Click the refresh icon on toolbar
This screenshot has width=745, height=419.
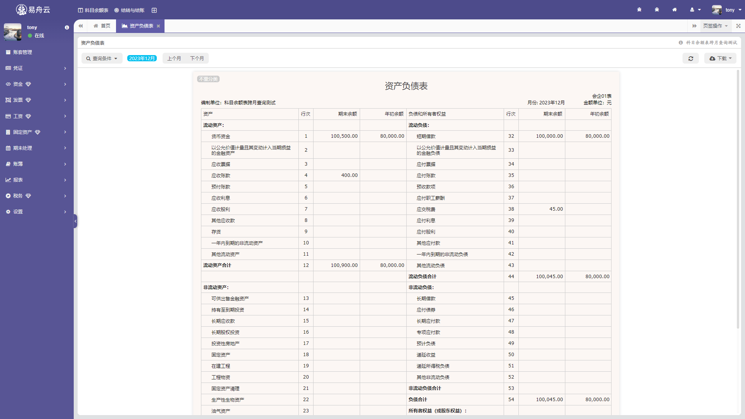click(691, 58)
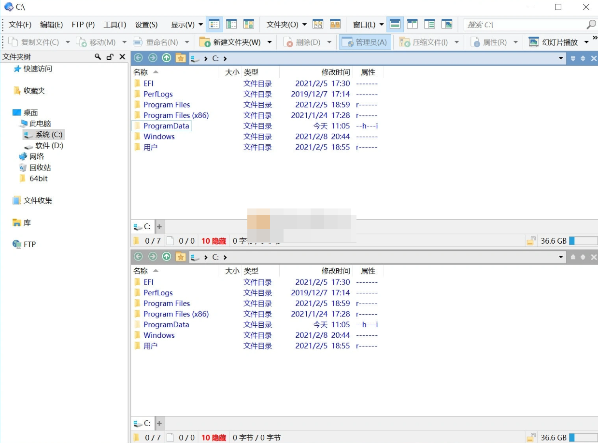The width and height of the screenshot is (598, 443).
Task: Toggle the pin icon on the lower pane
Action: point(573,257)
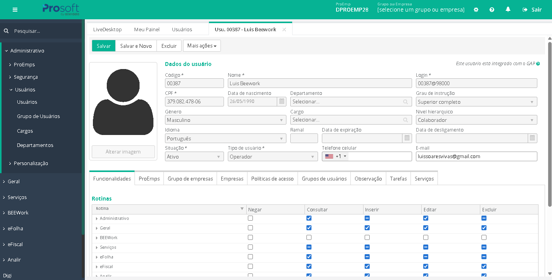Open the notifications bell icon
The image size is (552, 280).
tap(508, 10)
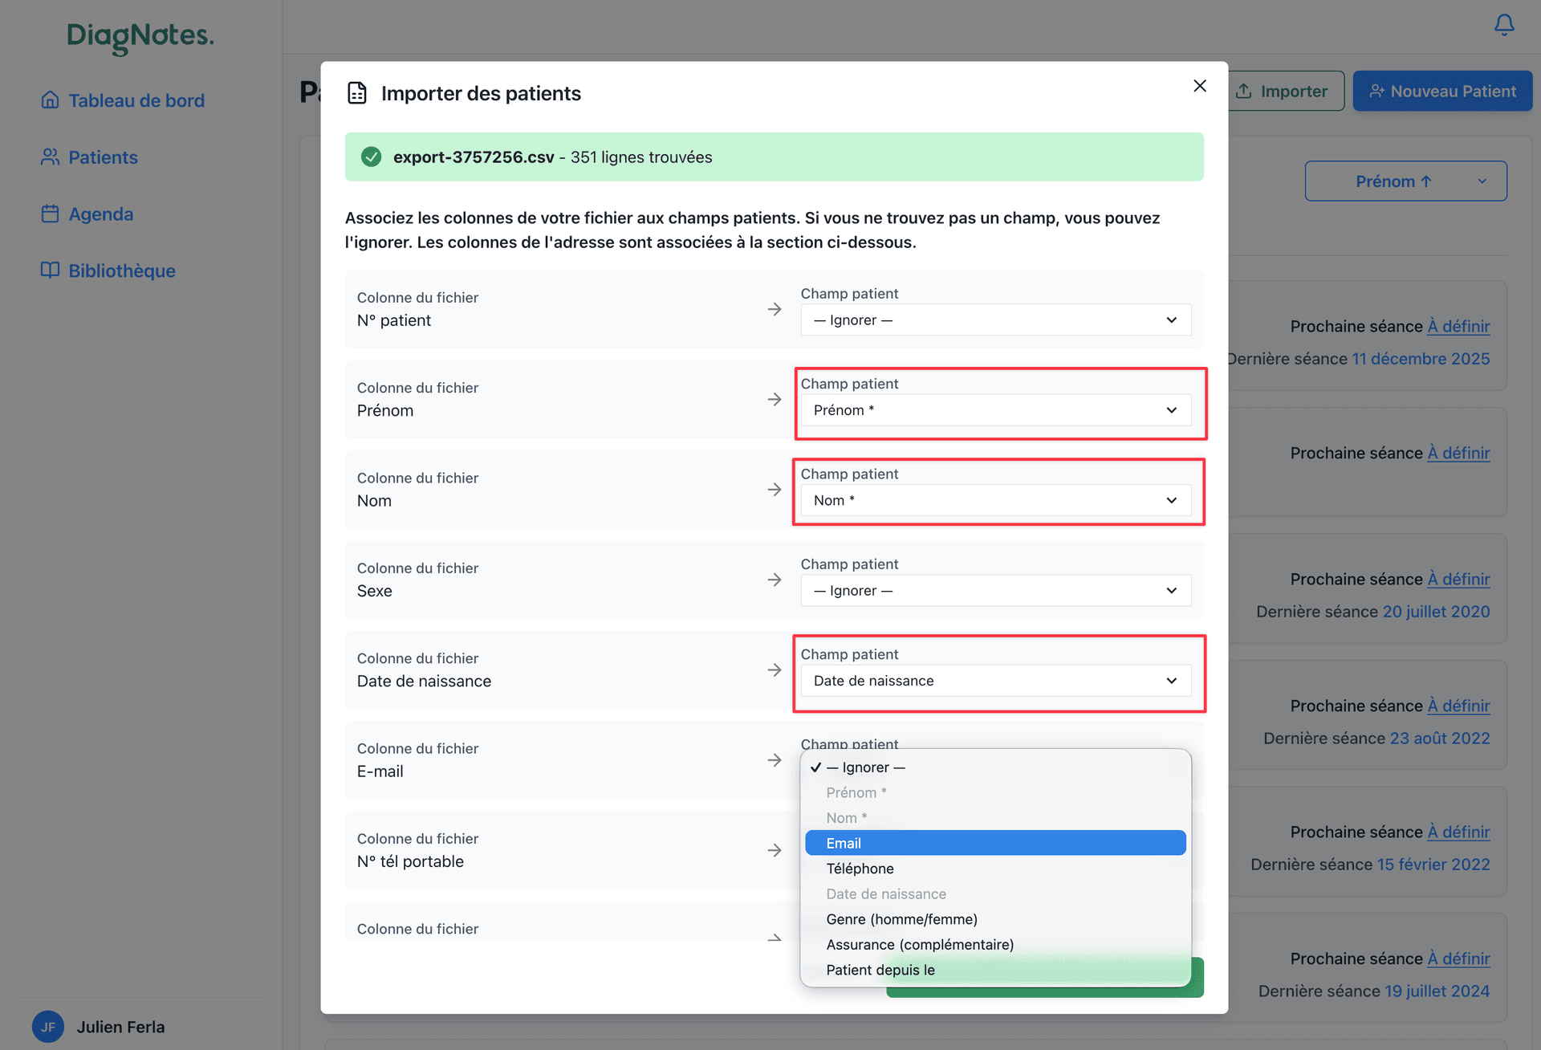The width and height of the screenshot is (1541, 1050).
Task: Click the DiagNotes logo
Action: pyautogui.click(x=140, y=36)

---

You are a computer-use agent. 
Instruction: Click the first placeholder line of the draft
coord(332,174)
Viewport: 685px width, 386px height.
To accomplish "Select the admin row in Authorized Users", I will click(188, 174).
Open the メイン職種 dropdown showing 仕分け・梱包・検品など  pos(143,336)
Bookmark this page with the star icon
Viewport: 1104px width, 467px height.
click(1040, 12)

...

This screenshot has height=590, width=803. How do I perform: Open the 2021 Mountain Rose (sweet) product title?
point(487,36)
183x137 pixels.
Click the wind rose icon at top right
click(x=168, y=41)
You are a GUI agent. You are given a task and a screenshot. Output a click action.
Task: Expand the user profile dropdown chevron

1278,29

REQUIRED WORK
The word "agent" appears in some of the lines above. Copy those lines.

COMPLETED EXERCISE
You are a computer-use agent. 
You are a GUI agent. You are given a task and a screenshot. Output a click action.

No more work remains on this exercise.